The association of early EEG background with MRI ischemic burden and their combined association with pediatric CA outcome is unclear.
Retrospective single-center cohort study of pediatric CA from 2005-2019. Initial EEG background within 24 hours of CA was classified as normal, slow/disorganized, discontinuous/burst-suppression, or attenuated/featureless. MRI within 7 days of CA was assessed for ischemic burden, defined as brain tissue percentage with apparent diffusion coefficient (ADC)<650x10-6mm2/s. Outcomes were unfavorable neurologic status (Pediatric Cerebral Performance Category change ≥1 from baseline resulting in hospital discharge score ≥3) and death.
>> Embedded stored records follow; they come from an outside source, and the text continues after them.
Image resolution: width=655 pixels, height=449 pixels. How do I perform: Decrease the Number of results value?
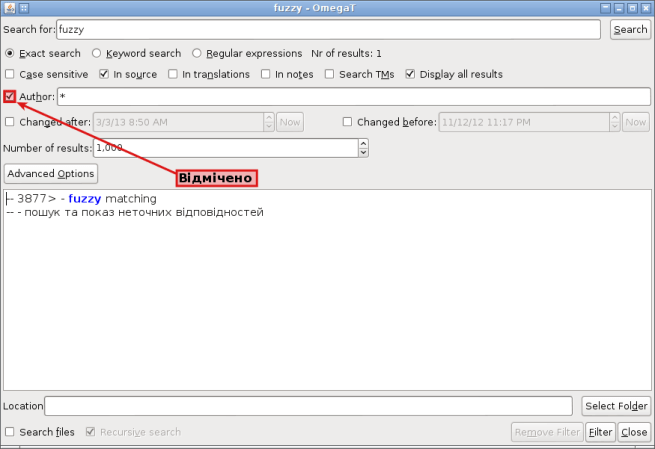(363, 152)
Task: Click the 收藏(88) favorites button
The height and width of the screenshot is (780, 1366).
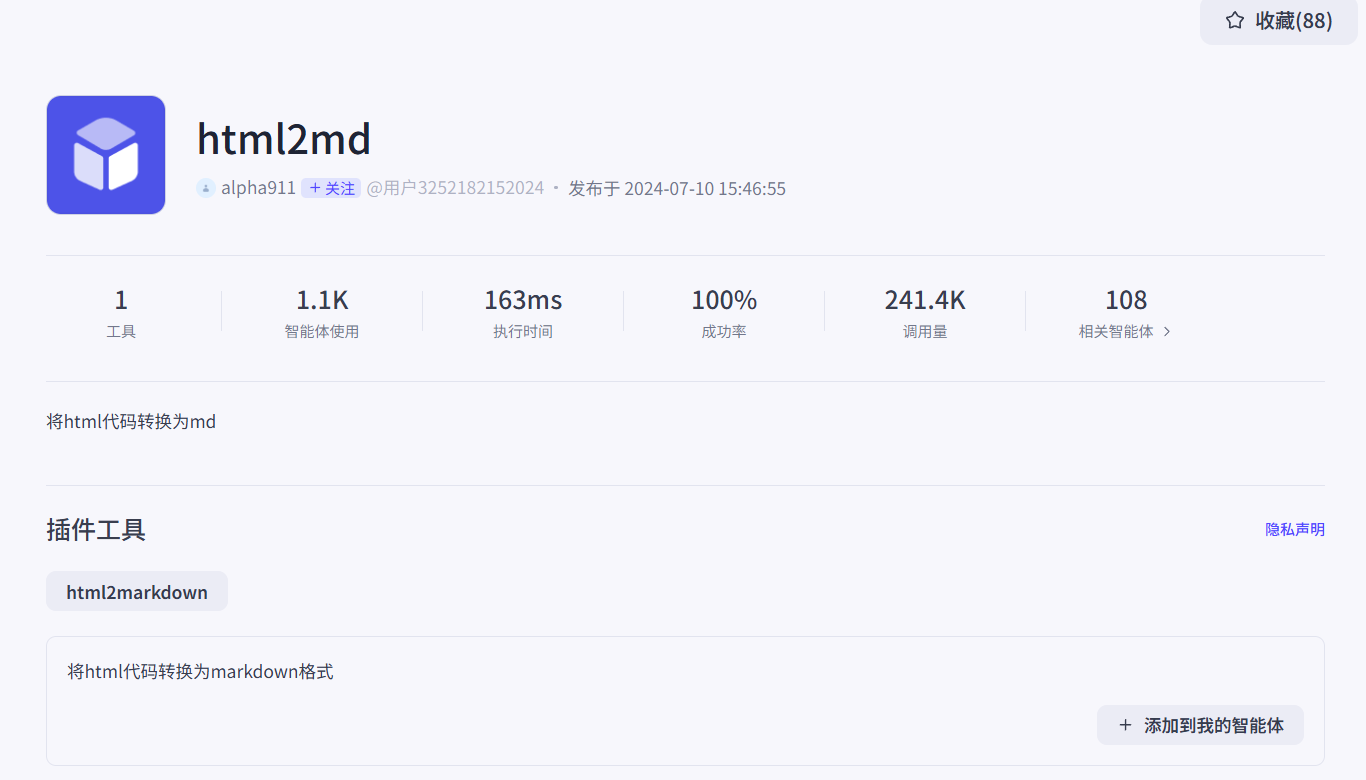Action: [x=1279, y=20]
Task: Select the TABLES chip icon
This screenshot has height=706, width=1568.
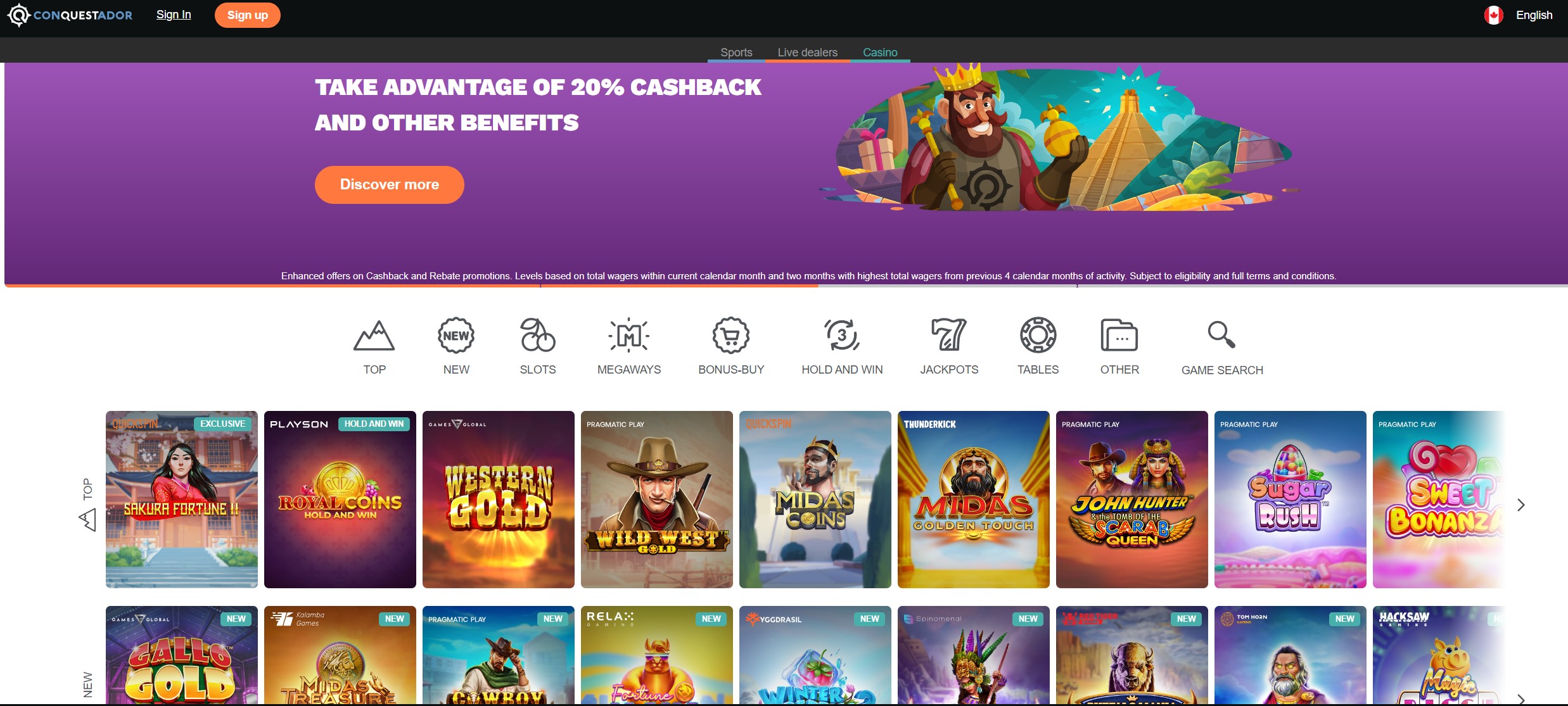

Kruskal-Wallis test evaluated association of EEG with MRI. Logistic regression and likelihood ratio test assessed outcome prediction. Area under the receiver operating curve (AUROC) evaluated predictive accuracy.
We evaluated 90 children with median age 1.6(IQR:0.6-5.8) years. EEG background was normal in 16(18%), slow/disorganized in 42(47%), discontinuous/burst-suppression in 12(13%), and attenuated/featureless in 20(22%). Median percent of ischemic brain tissue was 5%(IQR:1-18%). Unfavorable neurologic status occurred in 58(64%), of whom 28(31%) died. Worse EEG background was associated with greater brain ischemia (χ2=27.9;p<0.001). A model of EEG background, number of epinephrine doses, post-arrest lactate and witnessed status yielded an AUROC of 0.90 for unfavorable neurologic status and 0.92 for death. Addition of MRI to this model significantly increased the AUROC from 0.90 to 0.92 for unfavorable neurologic status (χ2=4.8;p=0.03) and from 0.92 to 0.97 for death (χ2=19.1;p<0.001).